◆ Page extract
When politics heated up after the state of Bombay was split into Maharashtra and Gujarat, she waxed eloquent to all who cared to listen, on the reorganization of the state. In the late 1960s, the Congress split into what popularly came to be called the Syndicate led by Morarji Desai whom she hated like many others in Navsari, and Indicate led by Indira Gandhi whom she adored and also met during Indira’s visit to Baroda. Municipal elections in Navsari were hotly contested by these two factions. One evening, somebody taunted her about why she did not plunge into politics instead of lecturing on it every day. She took the challenge seriously and managed to get a ticket from the Indicate faction. A popular, senior Congress lawyer was the hot favorite to win the election. Hilla was hardly deterred. When she actually filed her nomination, Navsari was taken by storm. An intersex person against an established lawyer! A battle royale, indeed. Sixty years ago, this was radical stuff.
When the opposition realized that she was serious and meant business, decency was thrown to the winds. Political correctness was an alien concept. Local newspapers and pamphlets brazenly commented on her sexuality. For the first time in her life, she was hurt. A street drunkard openly flouting the laws of prohibition cannot be a public representative, they contended. Stainless steel utensils and saris were distributed on the eve of election day. Poor Hilla Ghadially had neither the money nor the inclination for bribery.
Those were the days of manual voting; when counting began immediately after the close of polling. Losing was certain; however, whether she would forfeit her deposit was the question. She fervently prayed to Ahura Mazda, "I don’t mind losing but let me put up a creditable performance,” on behalf of all the poor, and the differently abled, and those whose gender was cruelly mocked, and the simple and the uncomplicated. Of course, the ladies selling spinach and the infirm whom she had served personally, trudged to the polling booth and voted. As the evening progressed, a chastised opposition realized that she had put up a surprising show. At dawn, with a margin of 67 votes, Hilla Ghadially became the first intersex municipal corporator of Gujarat.

◆ Input data
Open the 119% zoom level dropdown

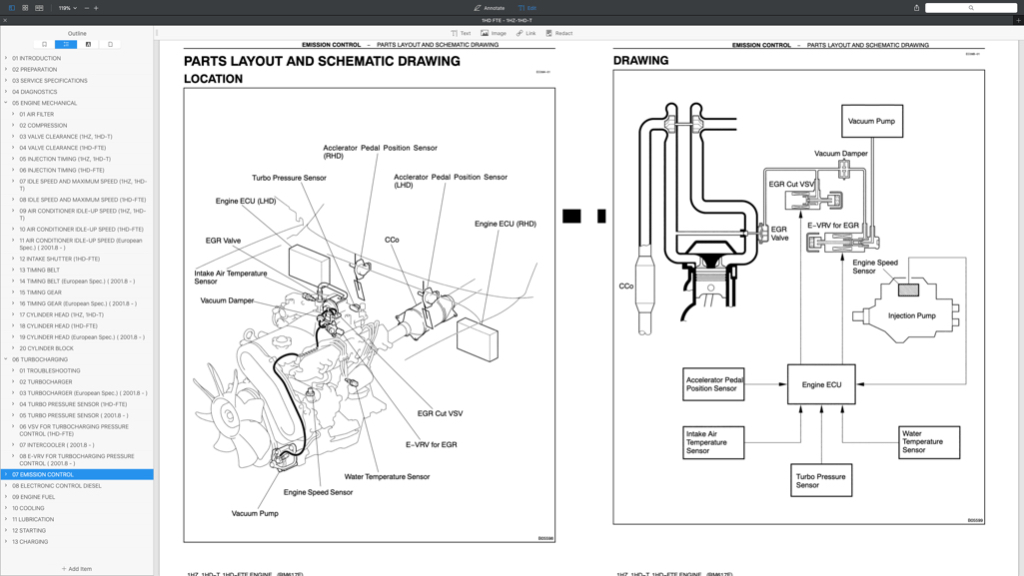[67, 8]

◆ Questions
A) Can you quote the Hilla Ghadially passage word for word, starting at "Those were the" and ending at "corporator of Gujarat."?
B) Does the Hilla Ghadially passage support each statement below? Answer yes or no, and quote the deciding words from the passage.
(i) Hilla met Indira Gandhi during Indira's visit to Baroda.
(ii) Hilla got her election ticket from the Syndicate faction.
(iii) Hilla won the election by a margin of 76 votes.
C) Answer these questions from the Hilla Ghadially passage.
(i) Who was the hot favorite to win the election?
(ii) What was handed out on the eve of election day?
(iii) To whom did Hilla pray during the counting?

◆ Solutions to the problems
A)
Those were the days of manual voting; when counting began immediately after the close of polling. Losing was certain; however, whether she would forfeit her deposit was the question. She fervently prayed to Ahura Mazda, "I don’t mind losing but let me put up a creditable performance,” on behalf of all the poor, and the differently abled, and those whose gender was cruelly mocked, and the simple and the uncomplicated. Of course, the ladies selling spinach and the infirm whom she had served personally, trudged to the polling booth and voted. As the evening progressed, a chastised opposition realized that she had put up a surprising show. At dawn, with a margin of 67 votes, Hilla Ghadially became the first intersex municipal corporator of Gujarat.

B)
(i) Yes: "also met during Indira’s visit to Baroda"
(ii) No: "managed to get a ticket from the Indicate faction"
(iii) No: "with a margin of 67 votes"

C)
(i) A popular, senior Congress lawyer
(ii) Stainless steel utensils and saris
(iii) Ahura Mazda